> _PASSAGE PROVIDED_:
"""

What do you suppose the answer *should* be??

These examples have two ingredients in common:

- The difference of two numbers that are very close together must be treated with caution and
- The fact that real numbers are only represented to a finite precision
*must*cause round off error.

This second issue is complicated by the fact that the computer's representation of numbers is not in base 10 but in base 2. Thus, numbers like 0.1, which you expect to be exactly representable, are not.

In spite of all this, computer error is not something to be *feared * but something to be *understood*.

Floating point numbers are represented in terms of a base $\beta$, a precision $p$, and an exponent $e$. If $\beta=10$ and $p=2$, then the number $0.034$ can be represented as $3.4\times 10^{-2}$. With this representation, its exponent is $e=-2$. With this specification, floating point numbers are not unique, as this same number can be represented as $34\times 10^{-3}$ or $0.34\times 10^{-1}$. Thus, we typically take a floating point number to have the specific form $$ \pm(d_0+d_1\beta^{-1}+\cdots+d_{p-1}\beta^{-(p-1)})\beta^e, $$ where each $d_i$ is an integer in $[0,\beta)$ and $d_0\neq0$. Such a representation is said to be a normalized floating point number.

Computers work more naturally in binary (or base 2) and most are hardwired this way. Thus, in the equation above, we have $\beta=2$ and each digit $d_i$ is zero or one. Taking this into account, here are some easily representable numbers with $p=5$ and $-5\leq e \leq 5$:

- $8 = 1.0000 \times 2^3 = 1000_{\dot 2}0$
- $\frac{1}{4} = 1.0000 \times 2^{-2} = 0_{\dot 2}01$
- $\frac{5}{16} = 1.0100 \times 2^{-2} = 0_{\dot 2}0101$
- $42 = 1.0101 \times 2^{5} = 101010_{\dot 2}$

The IEEE standard for double precision floating point numbers specifies that 64 bits be used to represent the number. Specifically, it requires

- $1$ bit for the sign $s$.

"""

> _MATERIAL SHOWN_:
"""

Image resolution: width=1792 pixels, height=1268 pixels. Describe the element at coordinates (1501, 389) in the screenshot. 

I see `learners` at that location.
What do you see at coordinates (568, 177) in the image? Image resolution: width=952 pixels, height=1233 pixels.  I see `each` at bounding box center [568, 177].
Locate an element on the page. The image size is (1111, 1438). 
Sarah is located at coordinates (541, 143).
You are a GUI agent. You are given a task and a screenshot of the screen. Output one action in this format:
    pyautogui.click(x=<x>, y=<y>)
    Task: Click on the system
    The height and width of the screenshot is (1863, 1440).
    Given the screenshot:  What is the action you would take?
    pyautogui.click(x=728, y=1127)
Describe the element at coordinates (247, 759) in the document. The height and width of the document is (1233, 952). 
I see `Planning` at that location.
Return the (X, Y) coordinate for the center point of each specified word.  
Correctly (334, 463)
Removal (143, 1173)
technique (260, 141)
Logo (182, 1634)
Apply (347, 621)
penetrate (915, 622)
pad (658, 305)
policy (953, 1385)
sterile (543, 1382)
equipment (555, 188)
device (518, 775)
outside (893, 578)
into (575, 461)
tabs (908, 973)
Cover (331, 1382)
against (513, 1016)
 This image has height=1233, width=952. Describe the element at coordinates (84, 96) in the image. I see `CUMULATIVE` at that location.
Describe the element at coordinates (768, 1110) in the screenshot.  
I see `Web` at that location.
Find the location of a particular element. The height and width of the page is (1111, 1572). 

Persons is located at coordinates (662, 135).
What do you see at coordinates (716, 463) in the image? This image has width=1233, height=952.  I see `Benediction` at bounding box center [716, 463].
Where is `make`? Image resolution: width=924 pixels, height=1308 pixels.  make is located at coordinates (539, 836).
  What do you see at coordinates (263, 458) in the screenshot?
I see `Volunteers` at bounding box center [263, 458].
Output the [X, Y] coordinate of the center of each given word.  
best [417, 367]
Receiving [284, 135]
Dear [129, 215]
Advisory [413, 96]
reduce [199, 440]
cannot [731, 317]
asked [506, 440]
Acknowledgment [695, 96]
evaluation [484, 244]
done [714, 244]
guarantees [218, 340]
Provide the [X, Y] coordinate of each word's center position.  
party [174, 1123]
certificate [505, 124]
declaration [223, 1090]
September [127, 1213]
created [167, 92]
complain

"""

> _TO DO_:
• 1. In the floating point passage, rewrite the paragraph that begins "Floating point numbers are represented in terms of a base" as a shorter bulleted list that keeps its main facts.
• 2. Echo the floating point passage word for word, starting at "- The difference" and ending at "round off error.".
• 3. Carry on the passage about floating point numbers from its last line.

> _ANSWERS TO THE TASKS_:
• 1.
- A floating point number is described by a base $\beta$, a precision $p$, and an exponent $e$.
- With $\beta=10$ and $p=2$, $0.034$ can be written as $3.4\times 10^{-2}$, so $e=-2$.
- Under this description the form is not unique. The same number is also $34\times 10^{-3}$ or $0.34\times 10^{-1}$.
- The standard form is therefore $\pm(d_0+d_1\beta^{-1}+\cdots+d_{p-1}\beta^{-(p-1)})\beta^e$, where each $d_i$ is an integer in $[0,\beta)$ and $d_0\neq0$.
- A number in this form is called a normalized floating point number.

• 2.
- The difference of two numbers that are very close together must be treated with caution and
- The fact that real numbers are only represented to a finite precision
*must*cause round off error.

• 3.
- $11$ bits for the exponent $e$ giving a range of $2^{11} = 2048$ choices for the exponent, which is assumed to be between $-1023$ and $1024$.
- $53$ bits for the significant or mantissa $c=1.d_1d_2\cdots d_{52}$.

Since the leading digit must be a $1$, we only need to store 52 digits. Given those choices for $s$, $e$, and $c$, our number is $$(-1)^s\times c \times \beta^e.$$ Since the exponent $e$ is expressed in binary with no sign, it might be more natural to think of it in the range $0\leq e < 2048$. In this case, we might write the number $$(-1)^s\times c \times \beta^{e-1023}.$$ Note that the standard leaves quite a bit freedom allowing differences and optimizations between implementations. Often, a few strings are reserved for special numbers or, more often, there are a few extra bits included.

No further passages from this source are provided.